• TASK STATEMENT: Beginning with the line that holds "Click the first Période date field", copy each line through the end of the material below, exactly and with no pictures.

• EXTRACTED INFORMATION:
:::
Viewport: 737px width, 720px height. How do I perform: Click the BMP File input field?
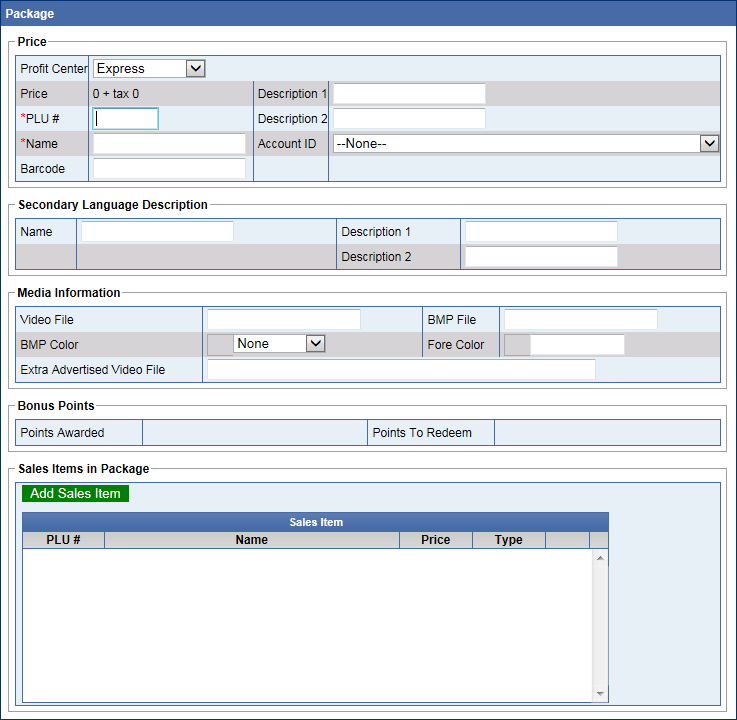tap(581, 320)
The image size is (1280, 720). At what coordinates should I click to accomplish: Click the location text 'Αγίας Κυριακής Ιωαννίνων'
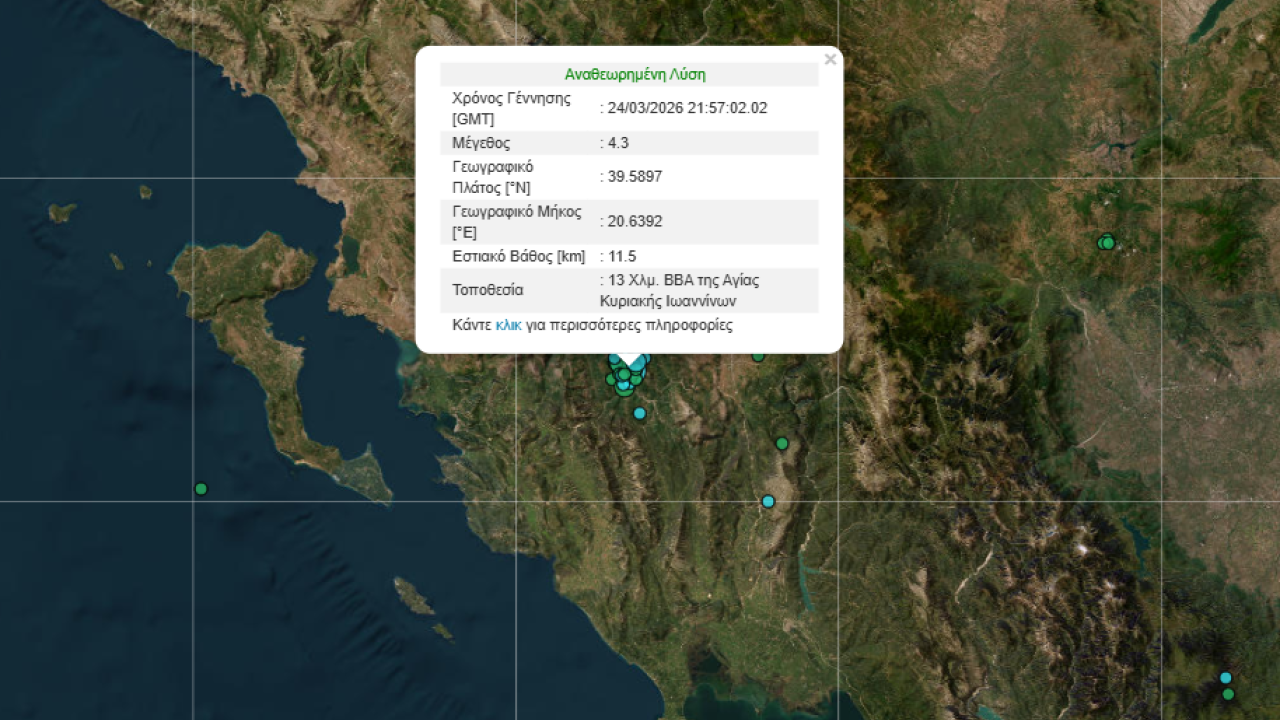(x=668, y=300)
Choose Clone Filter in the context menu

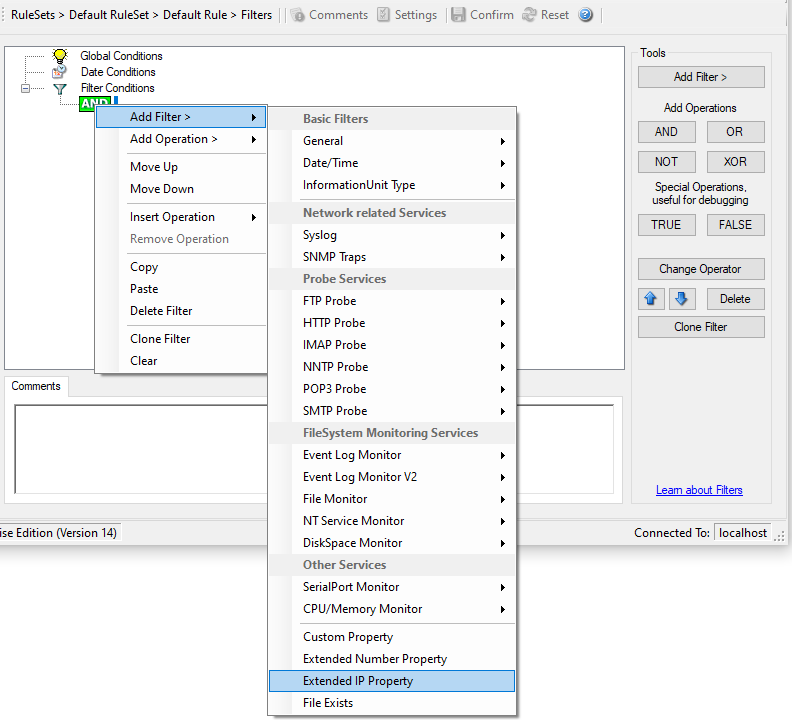(160, 339)
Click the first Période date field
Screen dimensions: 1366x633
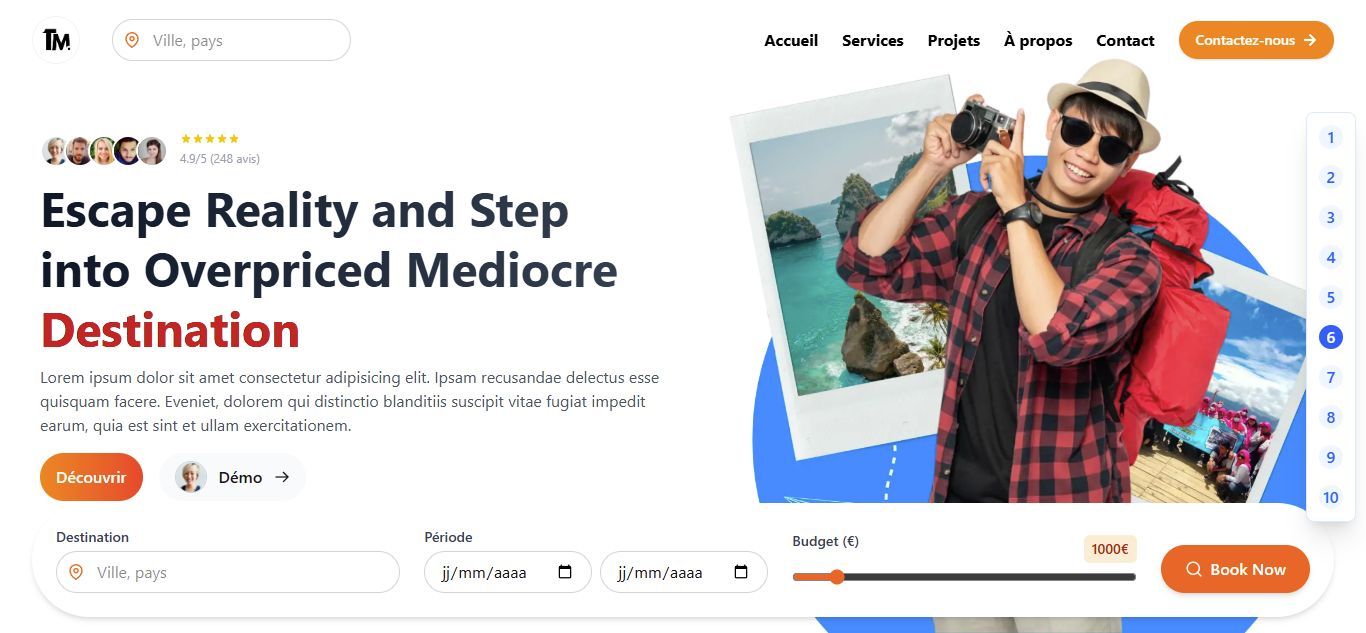pos(508,572)
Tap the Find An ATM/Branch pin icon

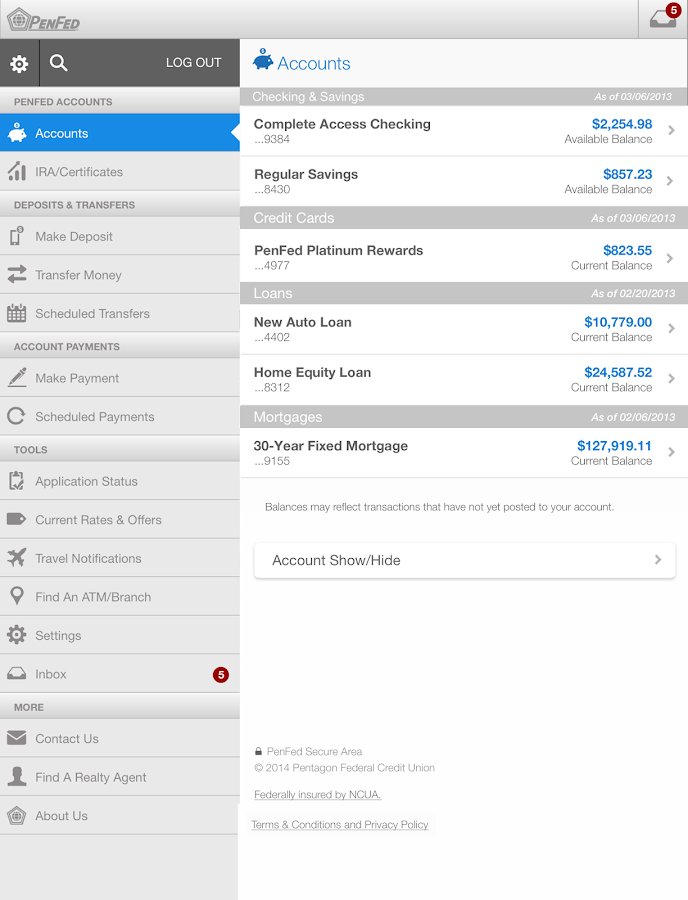coord(16,597)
:::
• WRITTEN SOLUTION:
Click the first Période date field
Screen dimensions: 1366x633
pos(508,572)
Tap the Find An ATM/Branch pin icon

coord(16,597)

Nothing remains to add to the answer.